Antes del cine digital, filmar era
desenrollar espirales de celuloide. Tiras de fotogramas nonatos donde el tiempo
aún no ha ocurrido. Activarlos durante una fracción temporal de luz, hacer que
su breve vida sea la huella de su extinción y volverlos a anudar en otro
espiral que será su tumba. Vorágines de tiempo congelado en su nudo oscuro.
Remolinos que resucitan al cruzar el haz lumínico del cinematógrafo.
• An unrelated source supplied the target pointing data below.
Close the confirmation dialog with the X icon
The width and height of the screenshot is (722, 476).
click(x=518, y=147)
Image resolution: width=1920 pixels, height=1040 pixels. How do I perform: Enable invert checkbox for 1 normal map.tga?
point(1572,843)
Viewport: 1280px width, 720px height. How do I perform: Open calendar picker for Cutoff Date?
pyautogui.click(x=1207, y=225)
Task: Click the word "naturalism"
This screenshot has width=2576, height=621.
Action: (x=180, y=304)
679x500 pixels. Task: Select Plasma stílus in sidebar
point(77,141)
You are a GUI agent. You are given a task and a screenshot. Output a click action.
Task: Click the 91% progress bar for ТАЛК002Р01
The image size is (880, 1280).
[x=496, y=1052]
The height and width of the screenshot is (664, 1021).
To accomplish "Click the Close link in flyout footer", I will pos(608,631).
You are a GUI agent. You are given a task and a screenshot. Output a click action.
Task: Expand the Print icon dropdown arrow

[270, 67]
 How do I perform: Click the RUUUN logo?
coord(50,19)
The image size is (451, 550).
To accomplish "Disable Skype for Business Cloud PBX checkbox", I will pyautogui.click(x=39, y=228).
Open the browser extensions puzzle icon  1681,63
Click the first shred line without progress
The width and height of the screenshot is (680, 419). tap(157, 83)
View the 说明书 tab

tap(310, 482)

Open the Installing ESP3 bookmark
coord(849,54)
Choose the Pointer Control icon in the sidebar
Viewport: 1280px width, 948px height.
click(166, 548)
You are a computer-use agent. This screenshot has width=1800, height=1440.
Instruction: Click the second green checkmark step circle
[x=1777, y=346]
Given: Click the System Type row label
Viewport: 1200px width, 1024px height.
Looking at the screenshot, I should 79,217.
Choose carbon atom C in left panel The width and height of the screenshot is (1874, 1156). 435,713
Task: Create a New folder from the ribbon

Win Wenders, en Historias de Lisboa, registra el paso
del cine analógico al digital. En esa película aparece Friedrich, el falso
cineasta que graba con una cámara antigua cuyo funcionamiento es aún manual. Al
mismo tiempo, los niños camarógrafos utilizan ya aparatos digitales, o
semidigitales, con pantallas en la misma cámara.
Aunque talvez me
equivoco. Puede ser que los aparatos que manejan los niños funcionen con
pequeños rollos de celuloide en formato de casete. El mismo mecanismo de las
cámaras antiguas. No lo sé.
De lo que sí estoy seguro
es de que Wenders capta muy bien un momento de transformación de las imágenes
cinematográficas en esa película, que en sí misma es un ensayo, una reflexión
sobre el arte de hacer cine.
Los niños camarógrafos de
Historias de Lisboa.
Quizá he escrito todo
esto para decir que estoy saliendo con una chica muy interesante a la que le
fascina el cine.
Para decir que ella escribió
un ensayo acerca de la mirada infantil de Win Wenders.
El ensayo me gustó.
Ella me gusta.
Es hora de aceptar que mi
corazón cambió de lo analógico a lo digital.